UTA Board Chairman H. David Burton said Monday the agency has been taking its time to ensure it finds "the right kind of an individual who can continue the thrust for gaining public confidence. That's what it's all about for us."

He noted that UTA has been attempting numerous reforms — including just announcing some changes to board meetings to improve transparency and public involvement. Reforms, plus hiring the right new CEO, are key to building public trust, he said.

"We have to have public confidence or we can't serve the public needs, Proposition 1 being a prime example of that," said Burton, who is the former presiding bishop of The Church of Jesus Christ of Latter-day Saints.

Prop 1 would have raised sales tax for transit and roads. Three counties served by UTA approved it last November: Davis, Weber and Tooele. But three defeated it — Salt Lake, Utah and Box Elder — amid criticism of high UTA executive pay and bonuses, extensive travel and sweetheart deals with developers.

"Our revenue is tied up in what the public is willing to do, and in the case of Salt Lake and Utah counties, they weren't willing to authorize more funds for public transit," Burton said. "So we're looking to people who can portray the image that needs to be portrayed and the trust level that the public expects."

UTA "will be interviewing [president/CEO] candidates later this month in the first round, so we're progressing," he said. "We don't feel any sense of urgency" to hire someone quickly, but instead are focusing on choosing the best person.

Allegra resigned effective Aug. 28 last year, but continued to receive his salary through March.

His salary had been controversial. Allegra's total compensation (including pay and benefits) was $402,187 in 2013, which included a $30,000 bonus. Amid criticism, his compensation dropped by $34,579 in 2014 to $367,608 — mostly because Allegra received no bonus.

Allegra led UTA to complete numerous TRAX, FrontRunner and streetcar projects in recent years under budget and ahead of schedule. The agency also achieved record ridership and was named the 2014 Outstanding Public Transportation System by the American Public Transportation Association.

Burton spoke about the search for a new CEO as he answered questions about just-announced changes to UTA Board meetings.

Changes include returning to the full board some decision-making powers that had been delegated to some of its committees.

Burton said that includes approval of buying new property and UTA involvement in transit-oriented developments. He said the full board now wants "full disclosure and full transparency" and "full board review and approval" of such items.

Last year, controversy resulted when the board's five-member executive committee by itself approved some questionable international travel, although rules appeared to require approval by the full board. The executive board's agenda that day also did not make clear it was considering international travel.

Burton said the UTA Board also will start posting online in advance of its meetings background materials to give more information about items on its agendas, "so it's not just an agenda item." The website also will allow members of the public to comment before board deliberation.
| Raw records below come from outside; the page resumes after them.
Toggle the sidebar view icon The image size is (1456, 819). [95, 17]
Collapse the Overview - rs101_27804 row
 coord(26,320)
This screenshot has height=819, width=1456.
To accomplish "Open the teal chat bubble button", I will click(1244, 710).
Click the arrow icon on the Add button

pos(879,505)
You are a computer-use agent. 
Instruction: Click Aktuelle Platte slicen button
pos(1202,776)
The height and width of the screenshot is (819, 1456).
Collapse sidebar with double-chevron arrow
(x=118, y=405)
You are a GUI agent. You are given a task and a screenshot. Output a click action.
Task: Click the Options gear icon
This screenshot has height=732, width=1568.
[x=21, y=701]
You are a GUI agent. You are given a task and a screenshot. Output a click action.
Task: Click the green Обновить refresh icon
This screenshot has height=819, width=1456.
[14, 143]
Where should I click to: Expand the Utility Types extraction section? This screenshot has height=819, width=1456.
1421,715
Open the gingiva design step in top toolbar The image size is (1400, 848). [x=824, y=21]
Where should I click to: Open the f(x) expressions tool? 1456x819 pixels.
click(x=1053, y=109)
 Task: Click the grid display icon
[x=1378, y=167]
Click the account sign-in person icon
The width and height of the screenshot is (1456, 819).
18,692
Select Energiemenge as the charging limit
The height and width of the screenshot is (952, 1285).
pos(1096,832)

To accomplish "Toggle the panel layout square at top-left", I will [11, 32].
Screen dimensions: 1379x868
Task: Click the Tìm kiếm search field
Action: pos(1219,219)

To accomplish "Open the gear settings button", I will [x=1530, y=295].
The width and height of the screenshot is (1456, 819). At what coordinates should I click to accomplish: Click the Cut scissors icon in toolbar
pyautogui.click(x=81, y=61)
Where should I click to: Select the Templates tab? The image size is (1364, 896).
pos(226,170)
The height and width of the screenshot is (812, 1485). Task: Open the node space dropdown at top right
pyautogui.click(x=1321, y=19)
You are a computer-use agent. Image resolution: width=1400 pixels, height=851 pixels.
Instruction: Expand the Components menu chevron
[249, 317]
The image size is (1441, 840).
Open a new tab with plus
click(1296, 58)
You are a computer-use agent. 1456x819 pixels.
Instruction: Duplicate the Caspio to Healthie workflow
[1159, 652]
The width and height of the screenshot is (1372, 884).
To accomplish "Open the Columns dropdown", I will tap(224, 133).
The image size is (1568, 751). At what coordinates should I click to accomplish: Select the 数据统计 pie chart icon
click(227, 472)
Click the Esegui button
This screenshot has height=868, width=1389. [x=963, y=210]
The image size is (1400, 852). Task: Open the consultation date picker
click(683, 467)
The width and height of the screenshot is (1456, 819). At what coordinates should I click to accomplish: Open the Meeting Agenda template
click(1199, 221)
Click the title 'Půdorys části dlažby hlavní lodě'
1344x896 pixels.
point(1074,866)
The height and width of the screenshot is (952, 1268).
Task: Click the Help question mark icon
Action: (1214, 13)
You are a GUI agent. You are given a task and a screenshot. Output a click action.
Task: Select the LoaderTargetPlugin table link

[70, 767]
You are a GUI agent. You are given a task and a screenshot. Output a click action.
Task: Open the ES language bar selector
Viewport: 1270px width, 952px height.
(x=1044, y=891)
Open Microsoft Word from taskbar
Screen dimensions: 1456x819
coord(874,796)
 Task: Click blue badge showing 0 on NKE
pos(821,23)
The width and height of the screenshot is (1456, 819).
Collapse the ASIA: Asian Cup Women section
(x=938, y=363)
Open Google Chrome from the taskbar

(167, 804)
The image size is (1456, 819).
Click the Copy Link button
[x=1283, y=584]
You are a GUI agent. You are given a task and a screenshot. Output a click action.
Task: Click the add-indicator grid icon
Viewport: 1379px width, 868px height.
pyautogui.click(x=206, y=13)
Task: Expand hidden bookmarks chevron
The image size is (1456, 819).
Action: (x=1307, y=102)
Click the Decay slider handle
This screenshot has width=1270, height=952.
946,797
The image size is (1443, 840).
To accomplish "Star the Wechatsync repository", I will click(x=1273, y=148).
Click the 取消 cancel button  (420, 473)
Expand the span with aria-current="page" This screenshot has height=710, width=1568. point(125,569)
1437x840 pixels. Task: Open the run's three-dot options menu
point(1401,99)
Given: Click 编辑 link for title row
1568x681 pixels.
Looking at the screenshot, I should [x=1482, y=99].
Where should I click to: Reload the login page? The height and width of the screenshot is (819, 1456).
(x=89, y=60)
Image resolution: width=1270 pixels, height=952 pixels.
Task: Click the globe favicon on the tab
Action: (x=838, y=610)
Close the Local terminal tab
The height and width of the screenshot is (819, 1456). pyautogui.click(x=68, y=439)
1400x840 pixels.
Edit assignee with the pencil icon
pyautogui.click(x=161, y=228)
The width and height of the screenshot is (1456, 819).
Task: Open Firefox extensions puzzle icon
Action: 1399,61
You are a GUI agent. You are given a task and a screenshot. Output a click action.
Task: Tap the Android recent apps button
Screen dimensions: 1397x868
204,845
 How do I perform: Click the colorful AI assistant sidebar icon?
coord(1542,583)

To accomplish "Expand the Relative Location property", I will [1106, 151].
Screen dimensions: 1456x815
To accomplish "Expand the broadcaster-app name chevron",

The board previously has made full background materials available to the press and public — but only upon request, and often just minutes before meetings.

Burton said providing earlier access to such materials will provide "greater dialogue among the board and public as decisions are made."

He noted that the structure of board meetings also will change to allow public comment for each agenda item as it is considered. Currently, public comment is allowed only at the beginning of meetings and generally has been limited to about two minutes per person.

"We hope in the future that we can live-stream meetings" online, Burton added. He said officials are working to add that soon.

"We have been embarked on a campaign to let the public know what we are doing, and what we have done in the past, to improve the trust level," Burton said.